Tre detenuti sono morti nelle ultime ore in diverse strutture penitenziarie del Paese. Non ce l’ha fatta un giovane 30enne romano morto nella sua cella della IV sezione, riservata ai tossicodipendenti, del carcere di Regina Coeli. Sono ancora da accertare le cause del decesso. Probabilmente si potrebbe trattare di un malore dovuto all’assunzioni di sostanze stupefacenti, nel caso specifico, di eroina. Gravi sospetti aleggiano invece sulle cause della morte degli altri due detenuti, avvenuti nel carcere di Bologna ed in quello di Campobasso. In questi casi la morte sarebbe infatti dovuta alle condizioni climatiche poco confortevoli all’interno delle strutture.

La denuncia arriva da Eugenio Sarno, segretario generale della Uil penitenziari. La morte per i detenuti di Campobasso e Bologna sarebbe sopraggiunta a causa di un malore improvviso dovuto al freddo pungente di questi giorni. Non sarebbe per pura casualità infatti che le due strutture penitenziarie si trovino in delle Regioni particolarmente colpite dall’emergenza maltempo delle ultime settimane.

I carceri di Bologna e di Campobasso infatti soffrono in modo particolare di problemi di climatizzazione. A Campobasso esiste un incredibile squilibrio tra le temperature quasi estive all’interno degli uffici della direzione, dove il personale è costretto ad aprire le finestre per far defluire l’aria troppo calda, e le celle e i corridoi del carcere, dove invece i detenuti e gli agenti di polizia penitenziaria sono costretti a sopportare temperature artiche.

A Bologna l’impianto di riscaldamento funziona invece in modo più regolare, ma non è abbastanza potente da garantire un’adeguata climatizzazione degli ambienti interni della struttura. Il risultato è che poliziotti e detenuti hanno la sensazione di lavorare e vivere all’interno di una cella frigorifera, e si trovano in condizioni analoghe a quelle della carne da macello nei banchi dei supermercati.

Ma gli istituti di pena in cui sono avvenuti i decessi, non sono gli unici ad accusare problemi di climatizzazione. Simili grane sono presenti in molti carceri italiani a partire da quello insulare di Agrigento. Sembra incredibile, ma i penitenziari non sono compresi nelle deroghe degli orari di accensione previsti invece per altri istituti pubblici, come gli ospedali e le scuole.

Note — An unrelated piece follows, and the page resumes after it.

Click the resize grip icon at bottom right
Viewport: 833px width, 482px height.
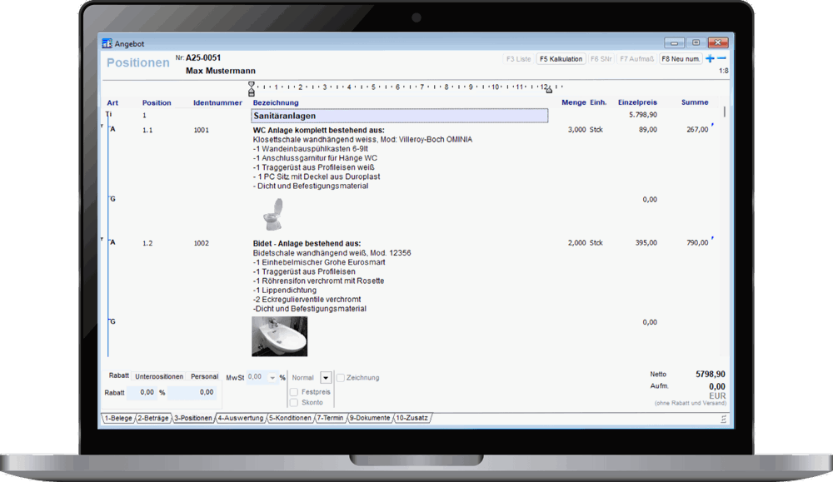click(x=722, y=418)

I risultati sono pesanti, con le temperature interne che, soprattutto di notte, si abbassano notevolmente. Anche gli agenti sono sottoposti a condizioni di lavoro proibitive. A Bolzano, per esempio, devono montare la guardia in box di plexiglass, senza alcun riscaldamento, con temperature di molto al di sotto dello zero. Lo zelo e la frenesia di altri dirigenti di strutture penitenziarie, ha costretto inoltre molte sentinelle a non avvalersi di stufette, anche qualora fossero di guardia in luoghi aperti.

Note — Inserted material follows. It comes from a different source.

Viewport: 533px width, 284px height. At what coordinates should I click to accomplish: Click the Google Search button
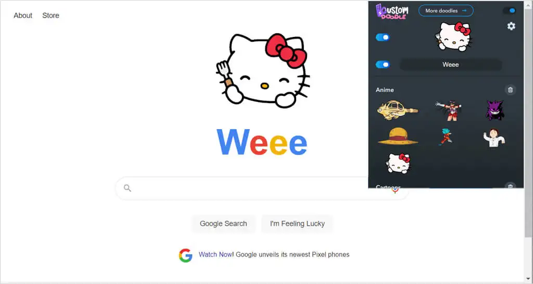(x=223, y=224)
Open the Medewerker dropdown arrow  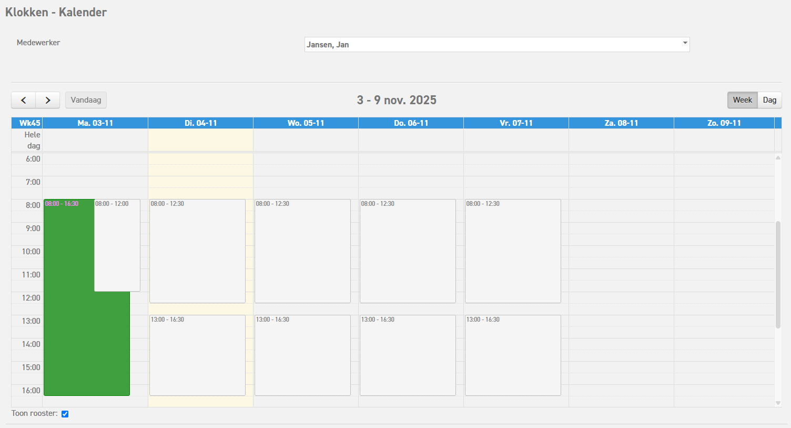pyautogui.click(x=685, y=43)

La situazione nella carceri italiane rimane quindi particolarmente preoccupante. Al sovraffollamento ed alle condizioni di estrema sofferenza, in cui i detenuti vengono reclusi, che conducono all’emergere di questioni mai risolte come quelle del suicidio, si affianca ora il problema del riscaldamento non adeguato. Se il livello di civiltà di una nazione si misura anche attraverso le condizioni di vita dei galeotti, l’Italia risulta essere, da questo punto di vista, un Paese in cui la barbarie regna sovrana.